Goal of the exercise:
Output the lines from the one holding "Image resolution: width=503" to the end of the entries that follow, exactly and only those, minus any pictures.

Screenshot grounding data:
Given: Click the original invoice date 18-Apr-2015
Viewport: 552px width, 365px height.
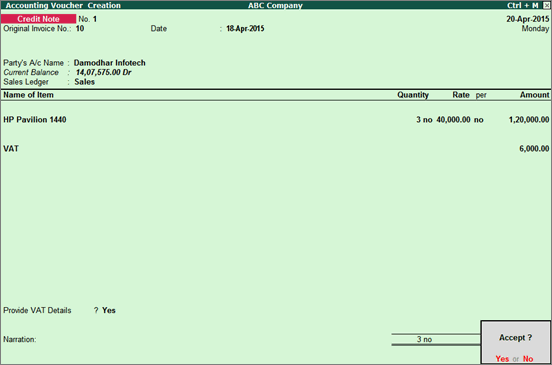Looking at the screenshot, I should coord(245,29).
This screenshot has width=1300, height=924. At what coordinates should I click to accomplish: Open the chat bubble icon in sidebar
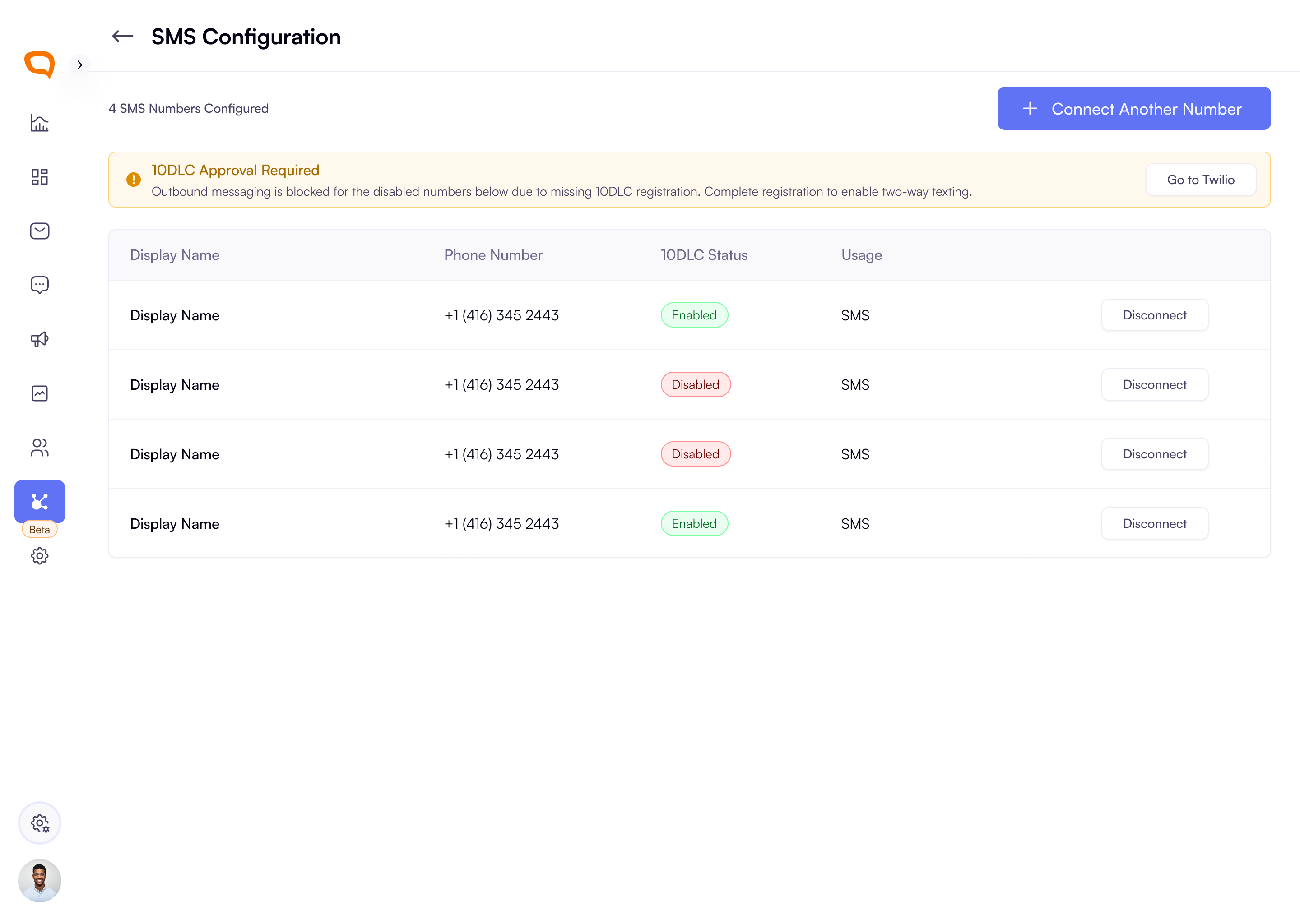(39, 285)
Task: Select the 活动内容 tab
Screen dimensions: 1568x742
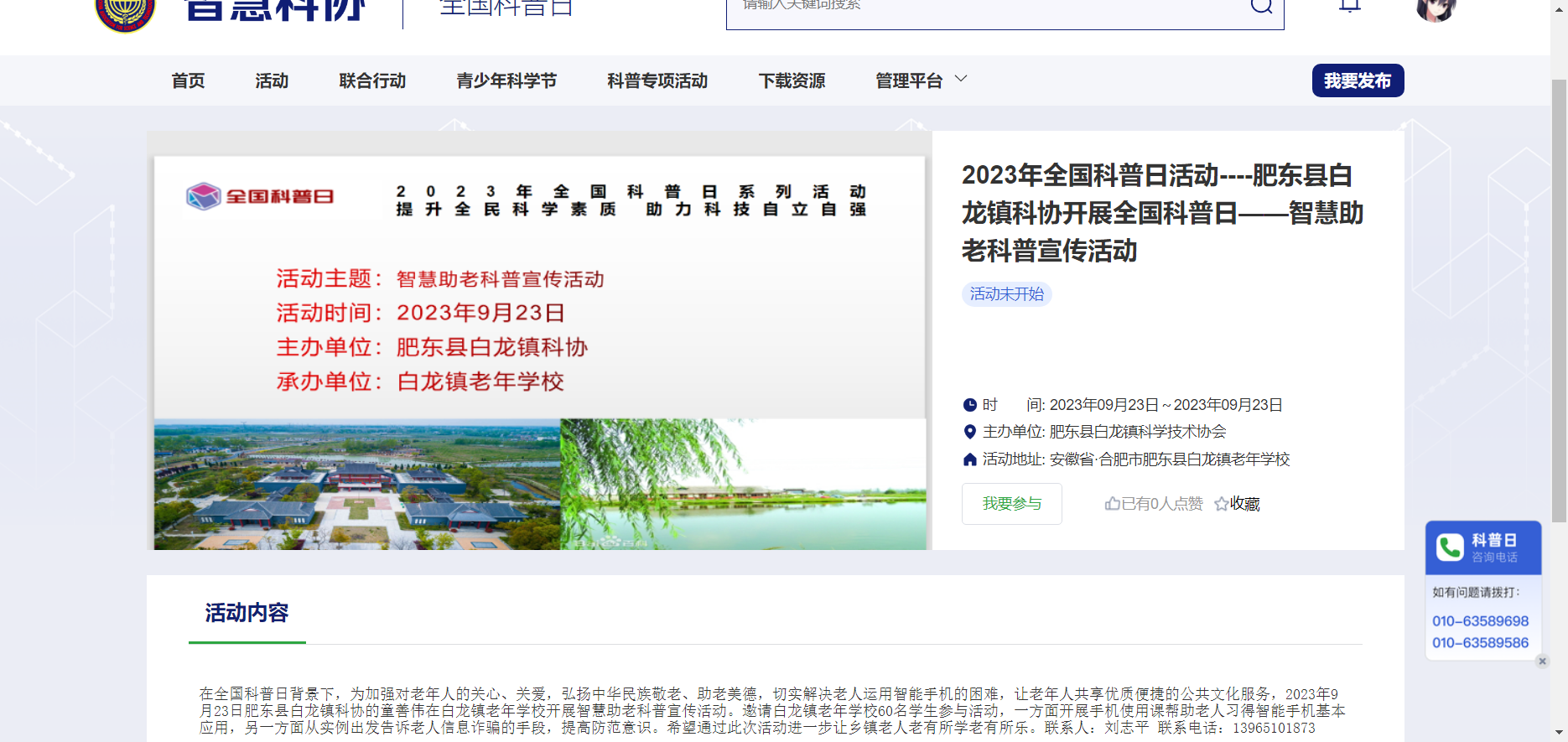Action: point(247,613)
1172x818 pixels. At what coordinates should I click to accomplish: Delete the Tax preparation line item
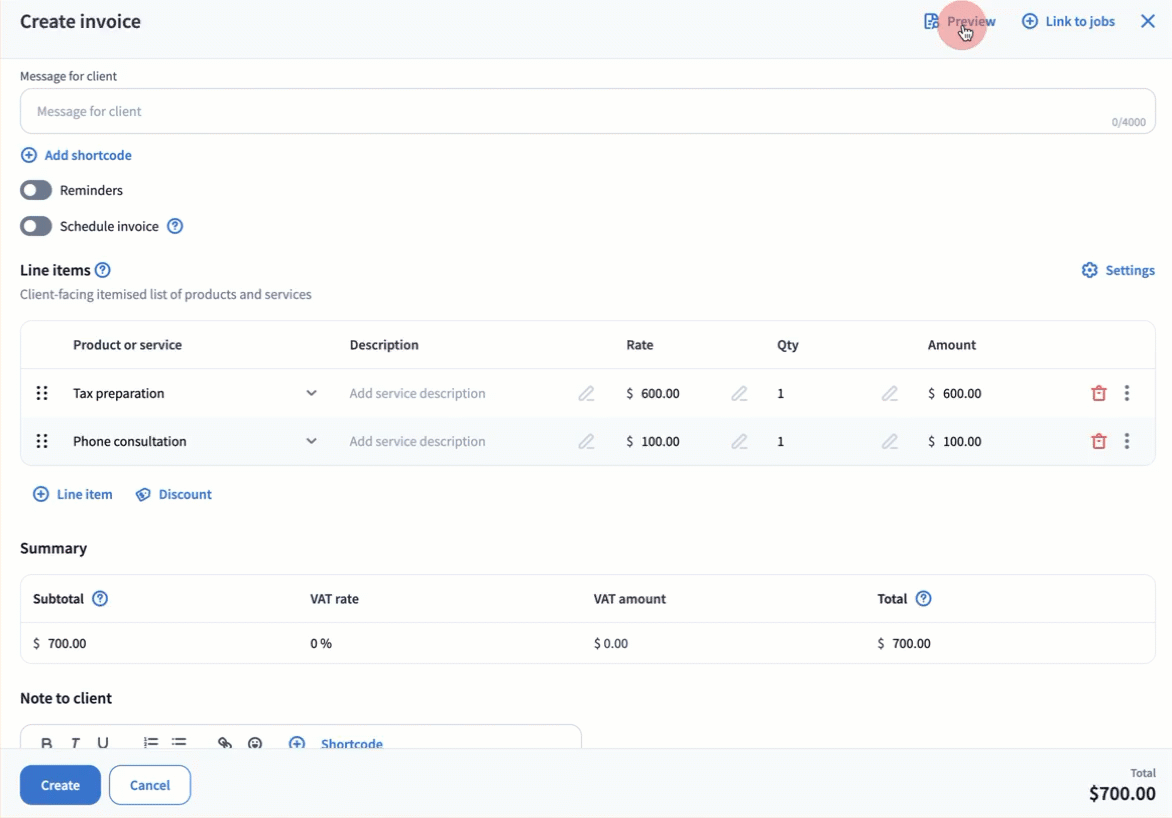[x=1098, y=394]
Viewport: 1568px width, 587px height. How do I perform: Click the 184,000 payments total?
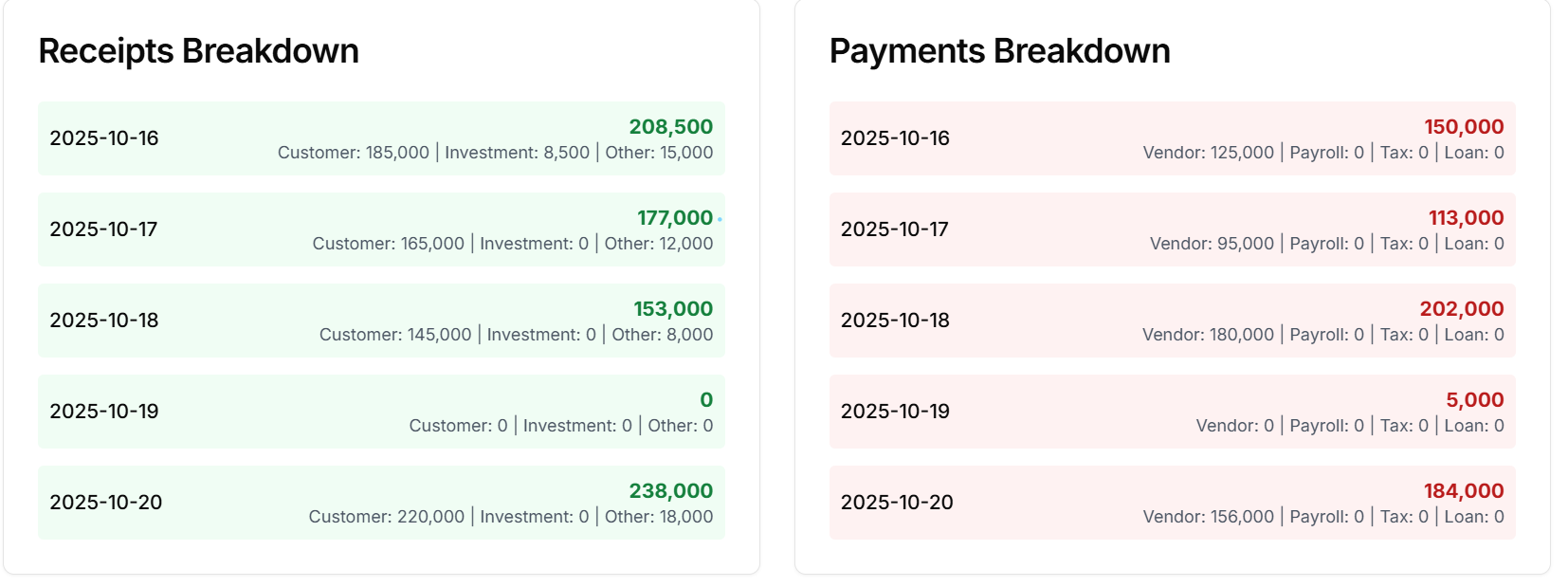pyautogui.click(x=1463, y=491)
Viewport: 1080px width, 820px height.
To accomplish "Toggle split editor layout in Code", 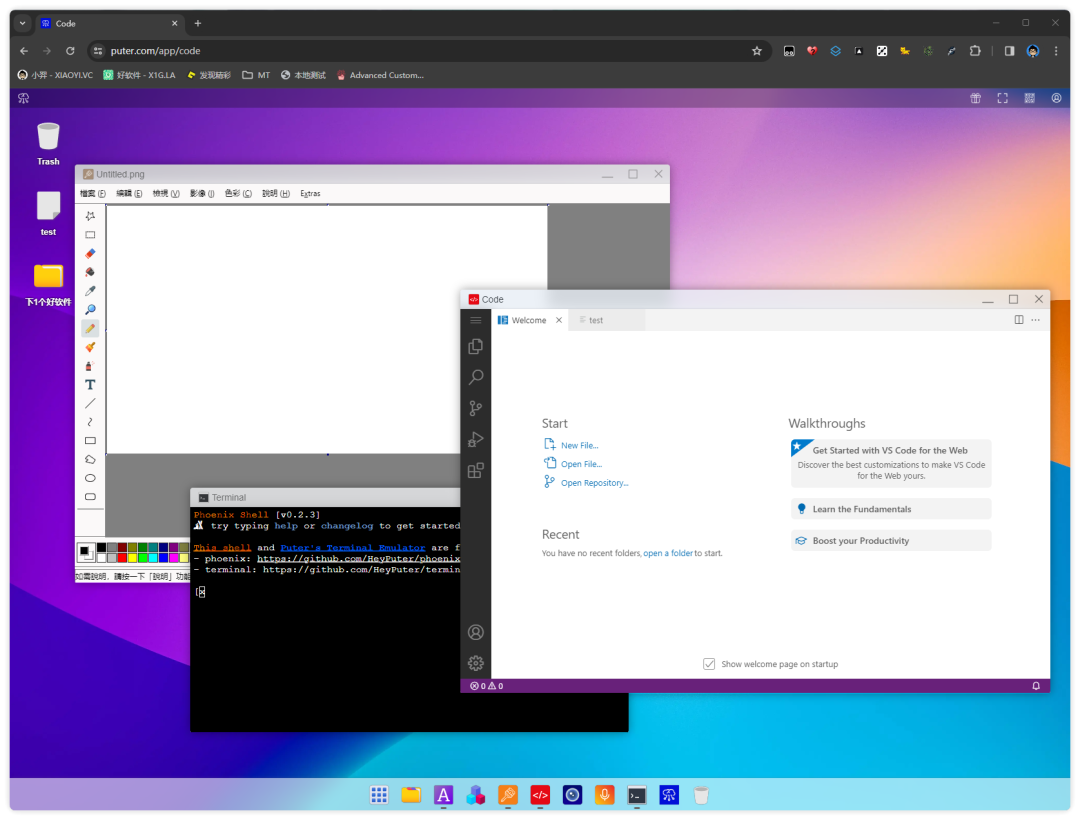I will pos(1019,320).
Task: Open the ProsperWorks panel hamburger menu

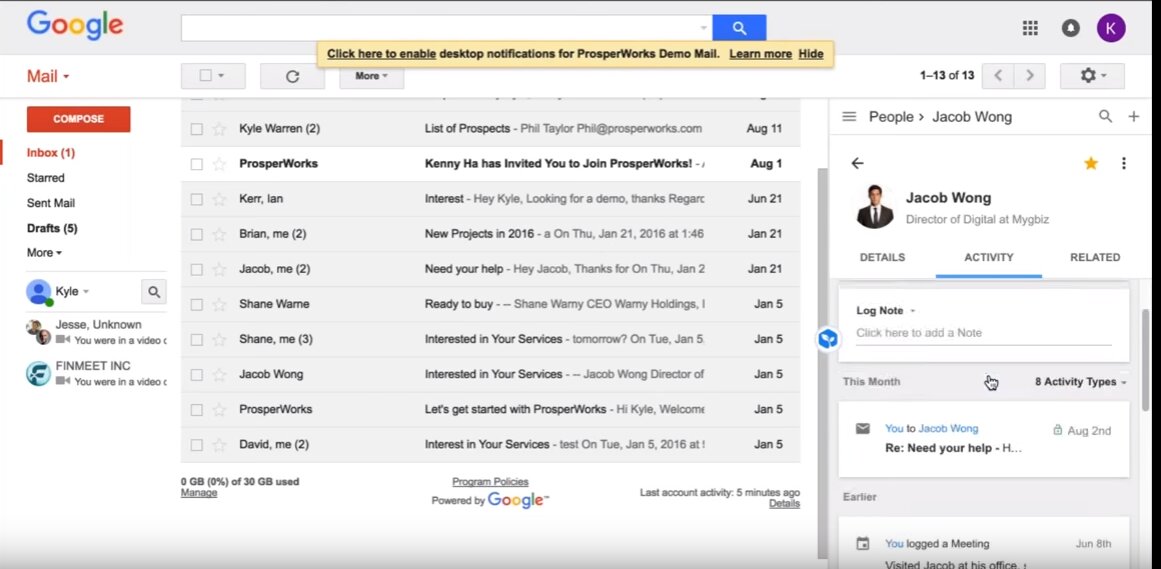Action: tap(849, 117)
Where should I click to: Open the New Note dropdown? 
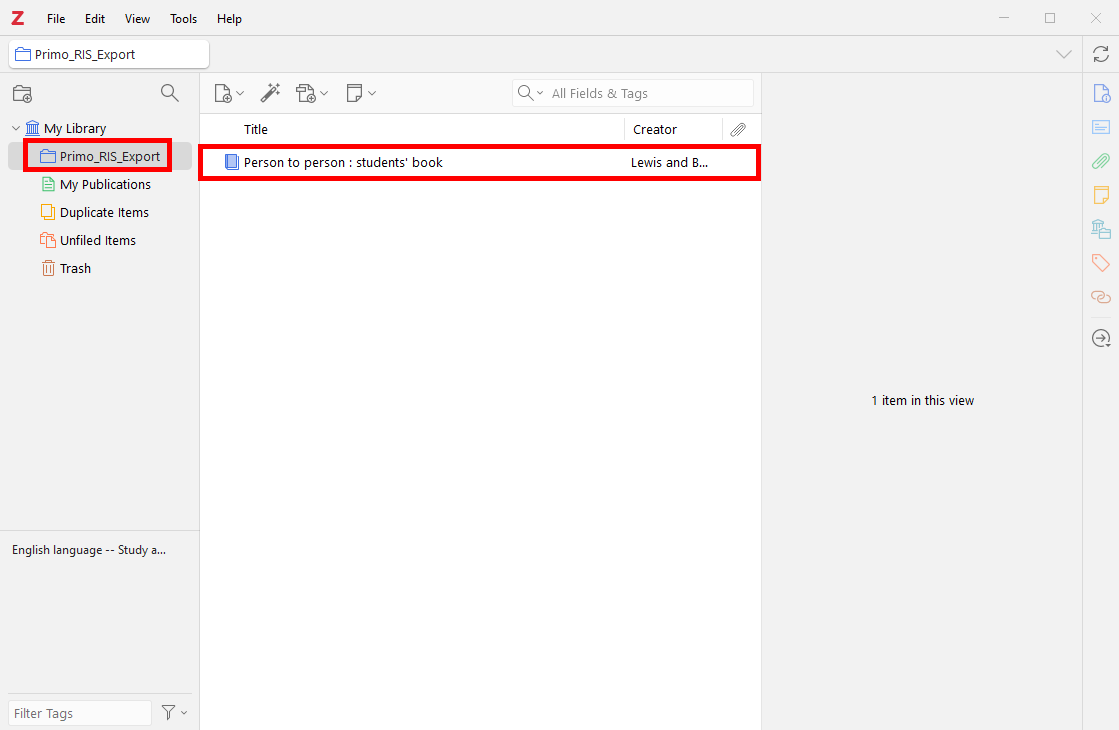point(361,93)
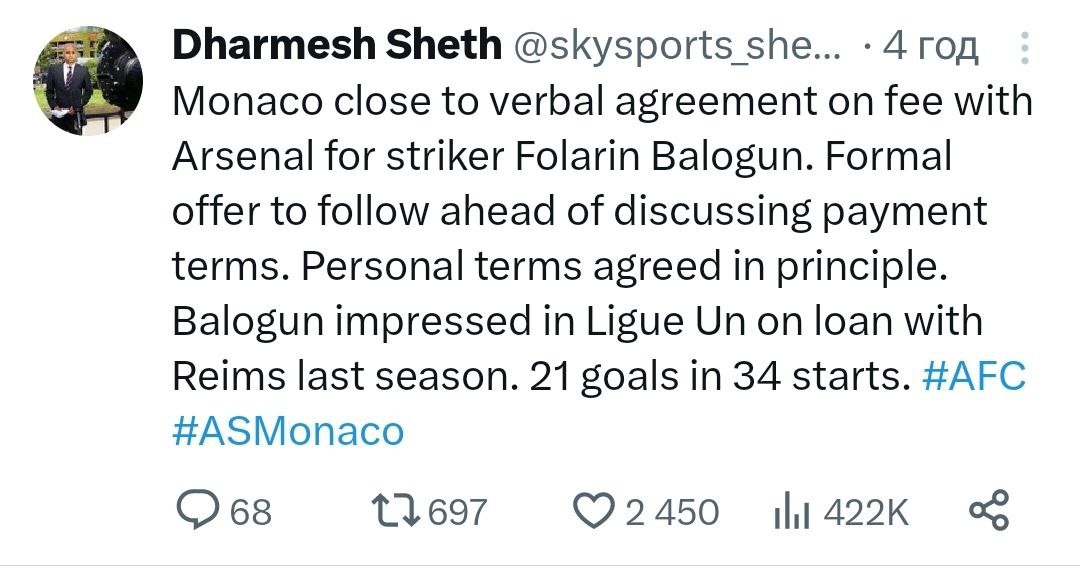Open view analytics bar chart icon
This screenshot has width=1080, height=570.
788,512
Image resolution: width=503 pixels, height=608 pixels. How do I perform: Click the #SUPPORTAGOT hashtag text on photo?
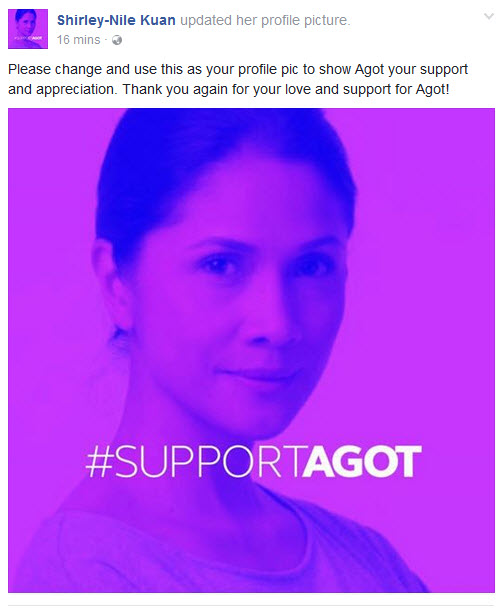click(253, 461)
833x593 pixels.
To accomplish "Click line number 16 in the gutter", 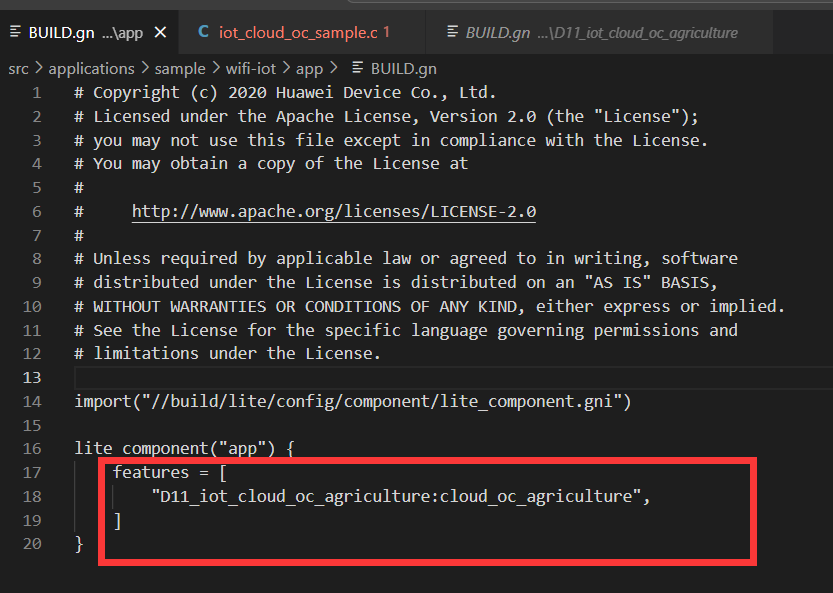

Result of the task:
Image resolution: width=503 pixels, height=608 pixels. How do I perform: Click the #SUPPORTAGOT hashtag text on photo?
click(253, 461)
833x593 pixels.
To accomplish "Click line number 16 in the gutter", 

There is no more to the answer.